What the task asks = Output every line of the entries below as a JSON list of strings, one string per line, skipping blank lines.

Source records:
================
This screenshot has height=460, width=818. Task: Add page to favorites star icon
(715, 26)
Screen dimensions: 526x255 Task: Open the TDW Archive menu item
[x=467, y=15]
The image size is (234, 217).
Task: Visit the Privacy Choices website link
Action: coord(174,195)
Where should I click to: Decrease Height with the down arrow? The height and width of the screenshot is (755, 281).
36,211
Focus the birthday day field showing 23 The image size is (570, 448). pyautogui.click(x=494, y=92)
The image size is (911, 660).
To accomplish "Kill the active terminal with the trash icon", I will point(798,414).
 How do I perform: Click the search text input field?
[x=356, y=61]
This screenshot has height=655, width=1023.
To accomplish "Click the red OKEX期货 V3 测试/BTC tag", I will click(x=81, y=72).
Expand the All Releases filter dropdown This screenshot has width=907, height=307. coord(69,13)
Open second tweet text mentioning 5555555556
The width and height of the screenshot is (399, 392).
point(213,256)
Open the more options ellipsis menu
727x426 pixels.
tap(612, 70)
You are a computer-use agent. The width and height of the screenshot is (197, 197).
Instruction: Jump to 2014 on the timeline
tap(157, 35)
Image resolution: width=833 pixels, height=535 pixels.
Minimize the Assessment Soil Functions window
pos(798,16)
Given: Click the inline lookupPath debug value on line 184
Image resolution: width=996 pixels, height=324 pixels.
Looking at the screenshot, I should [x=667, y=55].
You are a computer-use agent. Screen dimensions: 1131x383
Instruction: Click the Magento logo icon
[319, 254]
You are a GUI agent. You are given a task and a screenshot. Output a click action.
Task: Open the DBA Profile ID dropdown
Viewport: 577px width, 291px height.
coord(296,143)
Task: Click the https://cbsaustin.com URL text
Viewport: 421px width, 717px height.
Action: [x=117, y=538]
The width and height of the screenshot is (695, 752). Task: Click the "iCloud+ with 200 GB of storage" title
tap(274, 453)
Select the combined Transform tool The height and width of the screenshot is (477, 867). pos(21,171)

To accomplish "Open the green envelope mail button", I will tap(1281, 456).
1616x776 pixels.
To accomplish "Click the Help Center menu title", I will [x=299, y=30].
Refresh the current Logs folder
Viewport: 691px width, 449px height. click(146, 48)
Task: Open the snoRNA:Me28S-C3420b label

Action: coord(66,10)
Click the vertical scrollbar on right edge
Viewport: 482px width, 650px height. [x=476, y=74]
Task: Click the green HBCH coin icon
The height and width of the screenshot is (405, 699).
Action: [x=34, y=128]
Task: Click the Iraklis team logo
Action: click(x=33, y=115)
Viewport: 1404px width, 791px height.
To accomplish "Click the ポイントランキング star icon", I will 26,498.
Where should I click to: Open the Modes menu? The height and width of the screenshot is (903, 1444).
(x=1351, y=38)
================
Right answer =
[
  "This screenshot has height=460, width=818. Task: Add page to favorites star icon",
  "(715, 26)",
  "Screen dimensions: 526x255 Task: Open the TDW Archive menu item",
  "[x=467, y=15]",
  "The image size is (234, 217).",
  "Task: Visit the Privacy Choices website link",
  "Action: coord(174,195)",
  "Where should I click to: Decrease Height with the down arrow? The height and width of the screenshot is (755, 281).",
  "36,211",
  "Focus the birthday day field showing 23 The image size is (570, 448). pyautogui.click(x=494, y=92)",
  "The image size is (911, 660).",
  "To accomplish \"Kill the active terminal with the trash icon\", I will point(798,414).",
  " How do I perform: Click the search text input field?",
  "[x=356, y=61]",
  "This screenshot has height=655, width=1023.",
  "To accomplish \"Click the red OKEX期货 V3 测试/BTC tag\", I will click(x=81, y=72).",
  "Expand the All Releases filter dropdown This screenshot has width=907, height=307. coord(69,13)",
  "Open second tweet text mentioning 5555555556",
  "The width and height of the screenshot is (399, 392).",
  "point(213,256)",
  "Open the more options ellipsis menu",
  "727x426 pixels.",
  "tap(612, 70)",
  "You are a computer-use agent. The width and height of the screenshot is (197, 197).",
  "Instruction: Jump to 2014 on the timeline",
  "tap(157, 35)",
  "Image resolution: width=833 pixels, height=535 pixels.",
  "Minimize the Assessment Soil Functions window",
  "pos(798,16)",
  "Given: Click the inline lookupPath debug value on line 184",
  "Image resolution: width=996 pixels, height=324 pixels.",
  "Looking at the screenshot, I should [x=667, y=55].",
  "You are a computer-use agent. Screen dimensions: 1131x383",
  "Instruction: Click the Magento logo icon",
  "[319, 254]",
  "You are a GUI agent. You are given a task and a screenshot. Output a click action.",
  "Task: Open the DBA Profile ID dropdown",
  "Viewport: 577px width, 291px height.",
  "coord(296,143)",
  "Task: Click the https://cbsaustin.com URL text",
  "Viewport: 421px width, 717px height.",
  "Action: [x=117, y=538]",
  "The width and height of the screenshot is (695, 752). Task: Click the \"iCloud+ with 200 GB of storage\" title",
  "tap(274, 453)",
  "Select the combined Transform tool The height and width of the screenshot is (477, 867). pos(21,171)",
  "To accomplish \"Open the green envelope mail button\", I will tap(1281, 456).",
  "1616x776 pixels.",
  "To accomplish \"Click the Help Center menu title\", I will [x=299, y=30].",
  "Refresh the current Logs folder",
  "Viewport: 691px width, 449px height. click(146, 48)",
  "Task: Open the snoRNA:Me28S-C3420b label",
  "Action: coord(66,10)",
  "Click the vertical scrollbar on right edge",
  "Viewport: 482px width, 650px height. [x=476, y=74]",
  "Task: Click the green HBCH coin icon",
  "The height and width of the screenshot is (405, 699).",
  "Action: [x=34, y=128]",
  "Task: Click the Iraklis team logo",
  "Action: click(x=33, y=115)",
  "Viewport: 1404px width, 791px height.",
  "To accomplish \"Click the ポイントランキング star icon\", I will 26,498.",
  "Where should I click to: Open the Modes menu? The height and width of the screenshot is (903, 1444).",
  "(x=1351, y=38)"
]